Mental hospitals are not often frequented, and so the myths of how psychiatric patients are treated continue. If you meet a person who is living in an altered and false reality, then as a concerned citizen, what do you do? Could calling for help make their situation worse?

If you notice a change in a person’s behaviour. Or, if they are making risky decisions, then you should contact a treatment team. The person may have a card or details of a care or crisis team on their person. If not, you can call an ambulance. Psychiatric wards are not like draconian hell. They are safe places, and patients are not put in straight jackets to restrict their movements ever.

The only use for straight jackets these days maybe for prisoners. If the person is unsafe, agitated, and at risk of hurting themselves or others, the care team can administer rapid tranquilization. It is a fast-acting medicine that relaxes the patient almost immediately.

How can I support a person with psychosis?

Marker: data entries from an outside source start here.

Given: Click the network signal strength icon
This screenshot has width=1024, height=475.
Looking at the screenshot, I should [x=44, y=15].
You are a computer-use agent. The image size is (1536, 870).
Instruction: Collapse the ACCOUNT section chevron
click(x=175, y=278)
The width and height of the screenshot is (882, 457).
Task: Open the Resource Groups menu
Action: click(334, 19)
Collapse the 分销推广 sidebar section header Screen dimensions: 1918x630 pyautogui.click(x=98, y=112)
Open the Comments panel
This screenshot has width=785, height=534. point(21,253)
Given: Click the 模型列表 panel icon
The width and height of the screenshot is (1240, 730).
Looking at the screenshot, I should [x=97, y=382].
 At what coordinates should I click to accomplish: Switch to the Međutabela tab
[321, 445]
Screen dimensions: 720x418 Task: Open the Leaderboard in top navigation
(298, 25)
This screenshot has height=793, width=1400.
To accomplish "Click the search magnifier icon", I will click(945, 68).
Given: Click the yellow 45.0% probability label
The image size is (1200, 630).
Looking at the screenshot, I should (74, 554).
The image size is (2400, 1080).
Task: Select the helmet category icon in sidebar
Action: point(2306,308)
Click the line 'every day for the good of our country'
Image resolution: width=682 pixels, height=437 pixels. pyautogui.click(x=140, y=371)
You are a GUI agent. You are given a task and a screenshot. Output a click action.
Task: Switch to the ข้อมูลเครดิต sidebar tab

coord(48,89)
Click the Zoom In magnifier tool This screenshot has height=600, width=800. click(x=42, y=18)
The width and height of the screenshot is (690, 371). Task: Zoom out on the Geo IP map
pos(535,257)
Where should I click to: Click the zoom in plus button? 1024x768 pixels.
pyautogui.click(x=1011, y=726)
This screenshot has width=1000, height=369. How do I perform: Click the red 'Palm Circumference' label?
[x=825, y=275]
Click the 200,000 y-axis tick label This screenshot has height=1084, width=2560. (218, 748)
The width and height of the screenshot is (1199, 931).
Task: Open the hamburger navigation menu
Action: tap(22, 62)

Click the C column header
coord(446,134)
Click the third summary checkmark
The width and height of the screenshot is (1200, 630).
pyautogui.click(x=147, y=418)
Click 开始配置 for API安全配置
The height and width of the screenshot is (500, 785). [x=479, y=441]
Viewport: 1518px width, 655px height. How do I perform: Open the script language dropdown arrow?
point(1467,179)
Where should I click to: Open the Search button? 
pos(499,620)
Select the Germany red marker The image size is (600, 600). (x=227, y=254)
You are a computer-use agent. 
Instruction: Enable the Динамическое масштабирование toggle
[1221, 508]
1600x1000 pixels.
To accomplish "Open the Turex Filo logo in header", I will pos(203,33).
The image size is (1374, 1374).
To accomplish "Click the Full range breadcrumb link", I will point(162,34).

Not all people with psychosis respond immediately to treatment. As mentioned, three percent of people suffer from psychosis. So, it might be that you find yourself dealing with a family member that has ongoing psychosis. It can be upsetting, frustrating, and even annoying, listening to a loved one discussing ridiculous beliefs. But there’s a right and a wrong way to support the person. Here’s a DO and DON’T list to help you support a loved one with psychotic thoughts:

DON’T

Criticize, correct, blame, confront, argue, or laugh. Don’t tell them they are psychotic but, at the same time, do not agree with their delusions. Don’t get angry and don’t take it personally.

DO

Be calm, comforting, empathetic, share love, and a human connection. Ask about things they enjoy, focus on their strengths, ask about what is troubling them, and ask how you can help.

List of References

  1. Byrne P. (2007) Managing the acute psychotic episode, BMJ 2007: 334.
  2. Kingdon DG., Turkington D. (2005) Cognitive therapy of schizophrenia, Guilford Press, 219 p.
  3. Ritchie H., Roser M. (2018) Mental Health. Available at: https://ourworldindata.org/mental-health
  4. Castelein S., Bruggeman R., Davidson L., Gaag M. (2015) Creating a Supportive Environment: Peer Support Groups for Psychotic Disorders, Schizophr Bull. 2015 Nov; 41(6): 1211-3.
  5. Wick J. (2006) Pharmacy Practice in an Aging Society, CRC Press: Medical, 189 p.
  6. Nanji A.A. (1984) The psychiatric aspect of hypophosphatemia. Canadian Journal of Psychiatry 29: 599-600.
  7. Radua J., Borgwardt S., Crescini A., Mataix-Cols D., Meyer-Lindenberg A., McGuire PK., Fusar-Poli P. (2012) Multimodal meta-analysis of structural and functional brain changes in first episode psychosis and the effects of antipsychotic medication, Neurosci Biobehav Rev. 2012 Nov; 36(10): 2325-33.
  8. Murray E.D., Buttner N., Price B.H. (2012) Depression and Psychosis in Neurological Practice. In Bradley WG, Daroff RB, Fenichel GM, et al., editors: Neurology in clinical practice, ed. 6, Philadelphia, Butterworth-Heinemann, pp. 92-116.
  9. Bonnot O., Klünemann H.H., Sedel F., Tordjman S., Cohen D., Walterfang M. (2014) Diagnostic and treatment implications of psychosis secondary to treatable metabolic disorders in adults: a systematic review. Orphanet J Rare Dis. Apr 28; 9: 65.